(Collected data entries)
|---|
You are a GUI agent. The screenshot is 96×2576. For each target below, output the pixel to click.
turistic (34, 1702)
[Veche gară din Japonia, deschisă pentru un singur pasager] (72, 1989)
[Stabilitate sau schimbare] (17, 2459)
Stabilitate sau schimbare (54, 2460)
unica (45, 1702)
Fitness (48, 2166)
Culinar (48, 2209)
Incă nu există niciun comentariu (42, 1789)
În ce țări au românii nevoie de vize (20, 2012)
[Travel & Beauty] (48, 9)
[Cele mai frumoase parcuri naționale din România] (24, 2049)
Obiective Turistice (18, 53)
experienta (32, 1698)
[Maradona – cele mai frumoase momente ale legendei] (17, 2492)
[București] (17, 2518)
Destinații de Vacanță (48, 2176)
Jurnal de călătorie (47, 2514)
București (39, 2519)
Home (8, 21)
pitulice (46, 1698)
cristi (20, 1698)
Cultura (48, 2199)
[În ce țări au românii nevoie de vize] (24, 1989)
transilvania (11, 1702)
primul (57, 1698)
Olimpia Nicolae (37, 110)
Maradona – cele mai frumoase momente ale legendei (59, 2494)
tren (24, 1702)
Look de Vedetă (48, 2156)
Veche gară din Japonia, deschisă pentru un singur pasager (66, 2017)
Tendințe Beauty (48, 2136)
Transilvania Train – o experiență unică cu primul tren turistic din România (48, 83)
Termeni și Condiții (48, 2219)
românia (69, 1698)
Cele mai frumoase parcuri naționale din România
|---|
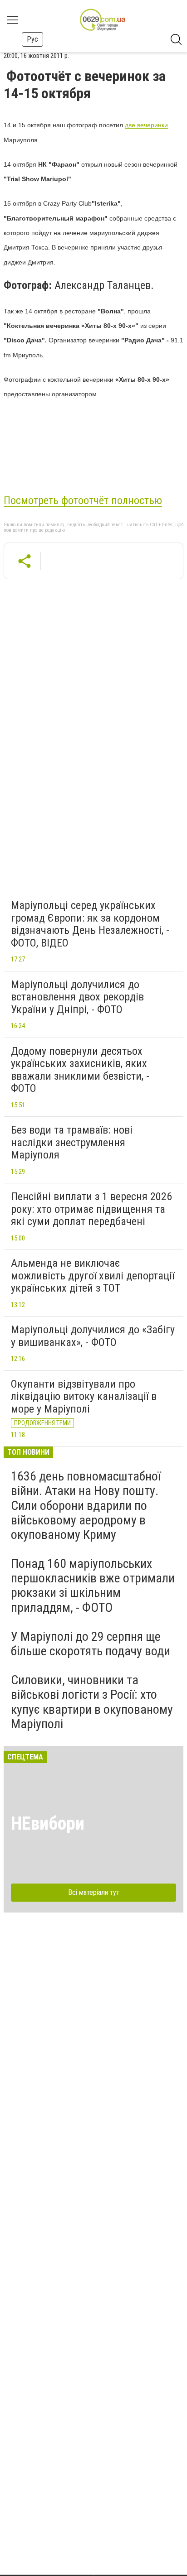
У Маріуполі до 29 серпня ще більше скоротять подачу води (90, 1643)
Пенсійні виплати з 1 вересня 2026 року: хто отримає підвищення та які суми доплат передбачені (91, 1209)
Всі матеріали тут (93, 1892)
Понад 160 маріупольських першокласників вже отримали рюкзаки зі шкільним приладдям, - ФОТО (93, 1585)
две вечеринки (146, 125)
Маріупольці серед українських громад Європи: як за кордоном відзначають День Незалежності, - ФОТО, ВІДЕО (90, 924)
|---|
Goal of the exercise
The required output is every line above from the one with "[Stabilitate sau schimbare] (17, 2459)" down to the one with "[Cele mai frumoase", restated word for word, ends included.

Answer to the exercise
[Stabilitate sau schimbare] (17, 2459)
Stabilitate sau schimbare (54, 2460)
unica (45, 1702)
Fitness (48, 2166)
Culinar (48, 2209)
Incă nu există niciun comentariu (42, 1789)
În ce țări au românii nevoie de vize (20, 2012)
[Travel & Beauty] (48, 9)
[Cele mai frumoase parcuri naționale din România] (24, 2049)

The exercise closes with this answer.